Gunnar Stavrum (born 24 October 1961) is a Norwegian newspaper editor and author. Since 2003 he has been chief editor of the online newspaper Nettavisen.

== Early years ==
Stavrum was born in Kristiansund, and grew up in Bergen and Kristiansand.

== Career ==
He began his career as a substitute journalist for Fædrelandsvennen in 1982, and for NRK Sørlandet in 1983. He was hired as a journalist for Bergens Tidende in 1985, and became managing editor of Kapital in 1990, and of Dagens Næringsliv in 1993. He worked as a reporter for TV 2 from 1996 to 2000, and from 2000 he was manager of TV 2 Interaktiv AS. Since 2003 he has been chief editor of Nettavisen (named TV 2 Nettavisen until 2008), and executive director of Mediehuset Nettavisen AS from 2008.
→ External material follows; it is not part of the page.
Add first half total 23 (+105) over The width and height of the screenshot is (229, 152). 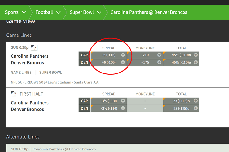(x=181, y=101)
As an author he has written biographies about Norwegian billionaires John Fredriksen, Petter Stordalen and Kjell Inge Røkke.

In 2015, he was awarded the "opinion carrier of the year" by the Oslo Editor's Association.

== Personal life ==
He is married to the secretary general of the Norwegian Press Association, Kjersti Løken Stavrum.